Overdoses involving natural and semisynthetic opioids, including morphine oxycodone and hydrocodone, increased by 9 percent from 2013 to 2014; whereas overdose deaths involving heroin increased by 26 percent. Overdose deaths involving synthetic narcotic painkillers other than methadone, including fentanyl, increased by 80 percent.
Researchers said the increases in overdoses by synthetic opioids was in line with the findings of law enforcement, which revealed increased availability of illicitly manufactured fentanyl. Drug enforcement agents issued an alert in March, calling fentanyl a “threat to health and public safety.”
Overall, in 2014, more than 60 percent of overdose drug deaths involved some type of narcotic painkiller.
“These findings indicate that the opioid overdose epidemic is worsening,” CDC officials wrote in the report.
Another report issued by the CDC in October found doctor’s prescribing habits of narcotic painkillers contributes to the the overdose epidemic of opioid drugs.
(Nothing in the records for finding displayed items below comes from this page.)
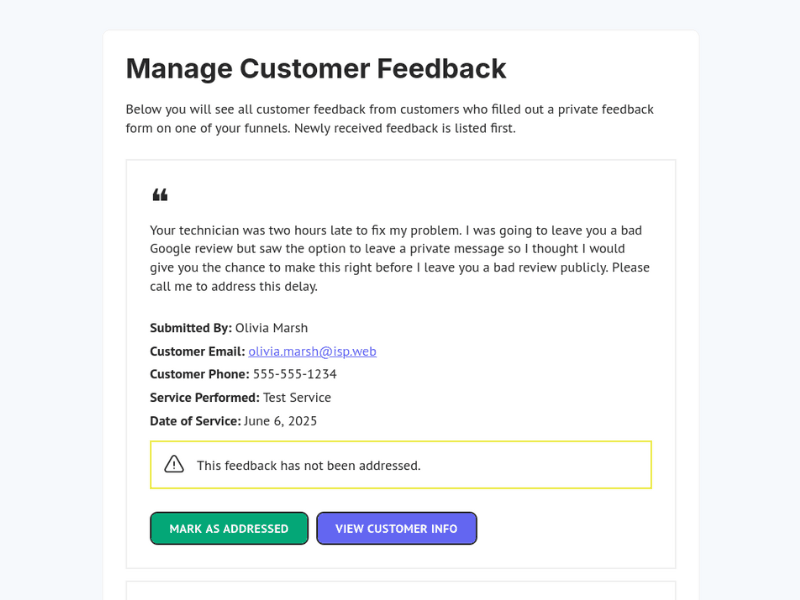The height and width of the screenshot is (600, 800).
Task: Click the Customer Phone label
Action: pos(199,374)
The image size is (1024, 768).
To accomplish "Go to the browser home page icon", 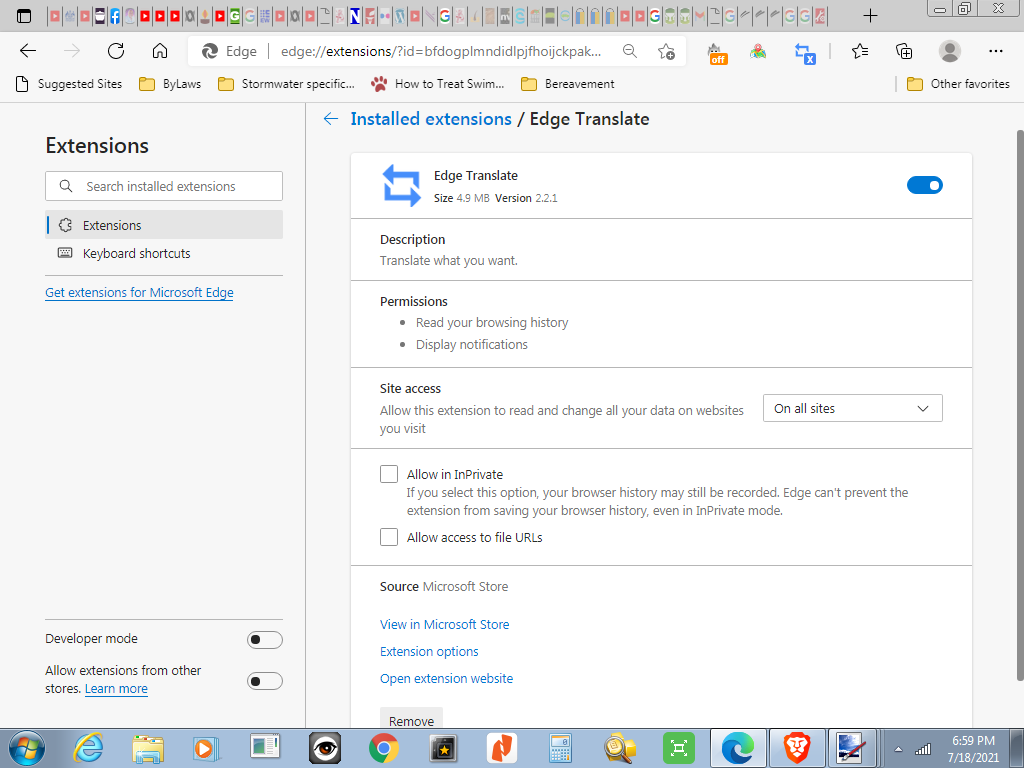I will click(160, 51).
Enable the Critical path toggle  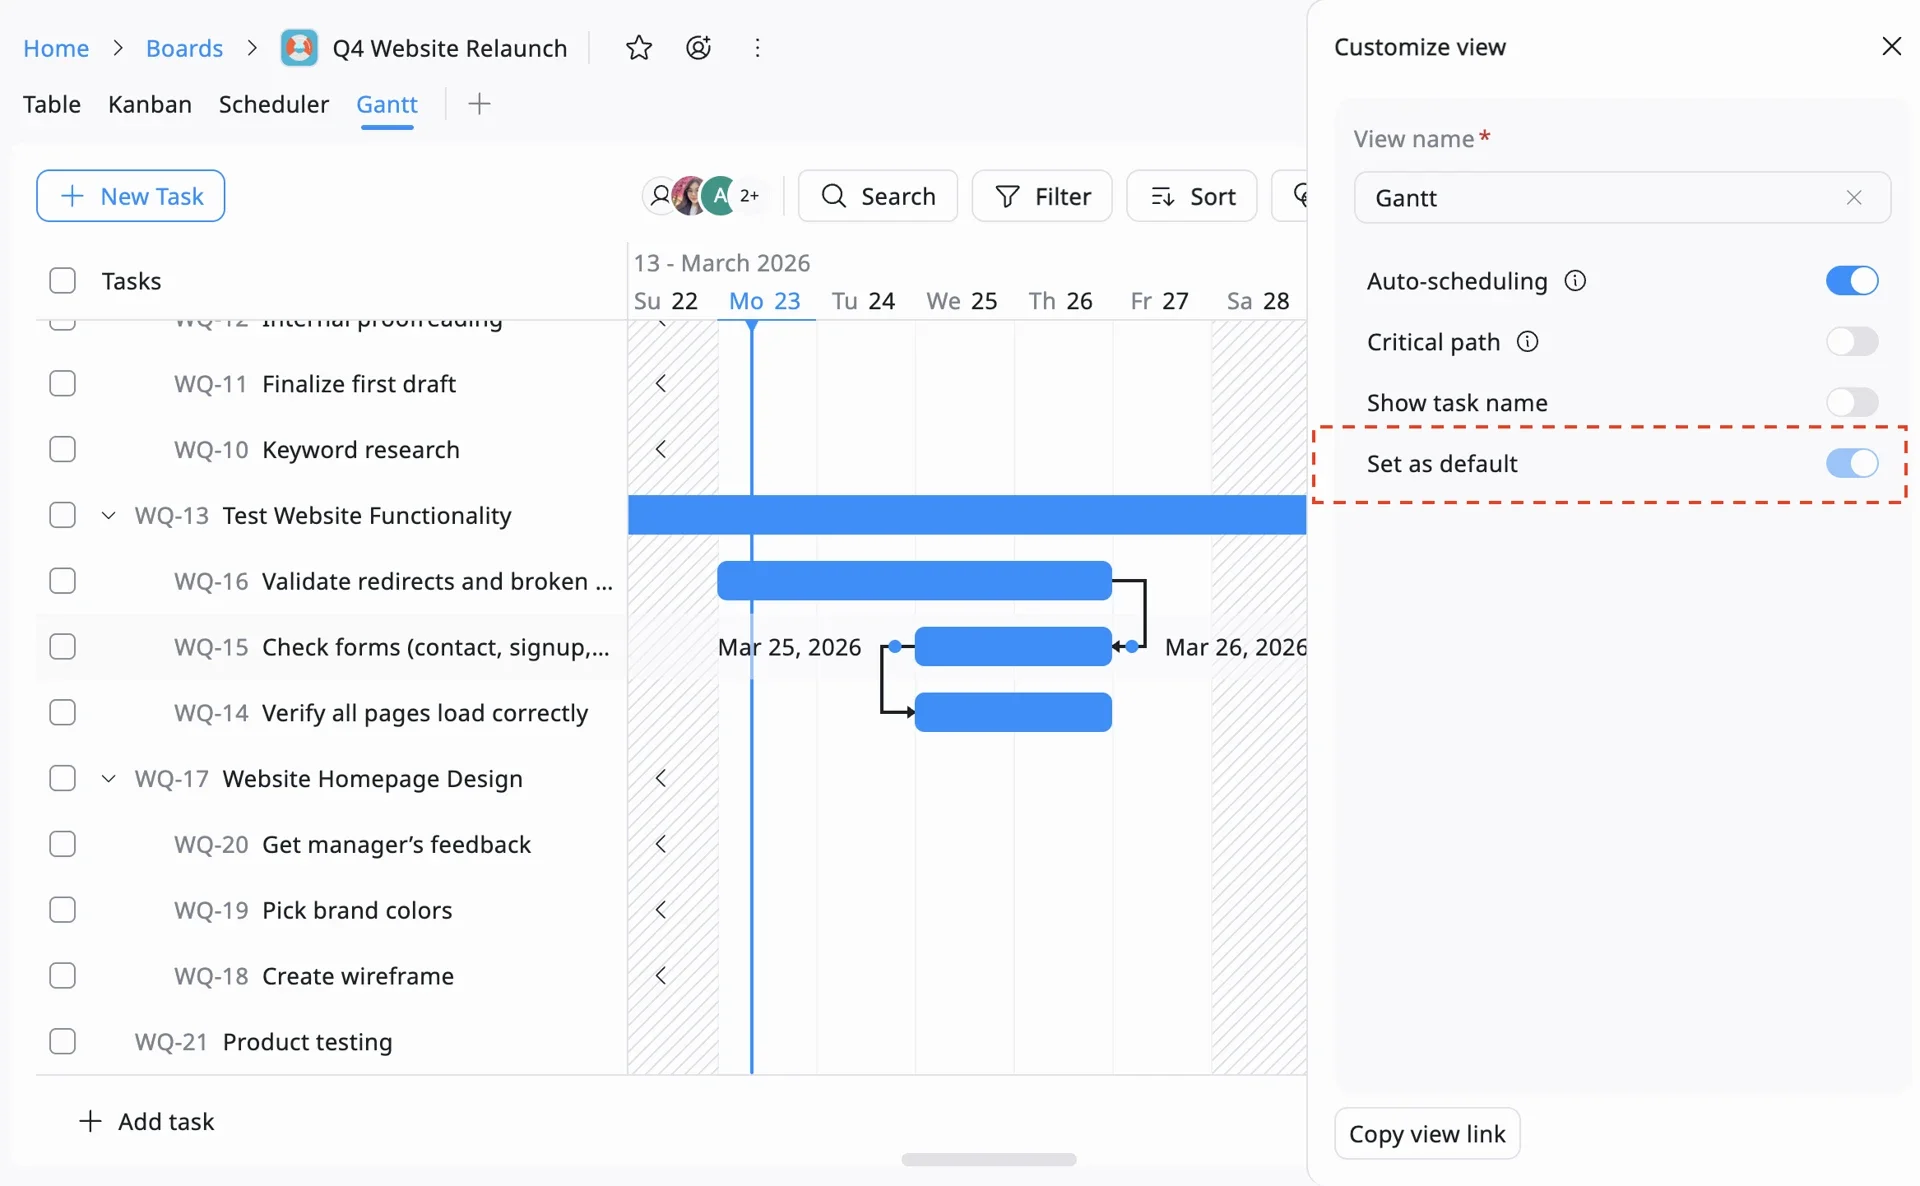point(1851,342)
A person’s risk of overdose was directly associated with having multiple doctors prescribe narcotic painkillers.
The report revealed the drug overdose increase has equally affected males and females; but mostly affects people between the ages of 25 to 44 and older than 55, predominantly non-Hispanic whites and non-Hispanic blacks in the Northeastern, Midwestern and Southern regions of the U.S.
The five states with highest rates of drug overdose deaths, include, West Virginia, New Mexico, New Hampshire, Kentucky, and Ohio.
States with significant increases in the rate of drug overdose deaths, include, Alabama, Georgia, Illinois, Indiana, Maine, Maryland, Massachusetts, Michigan, New Hampshire, New Mexico, North Dakota, Ohio, Pennsylvania and Virginia.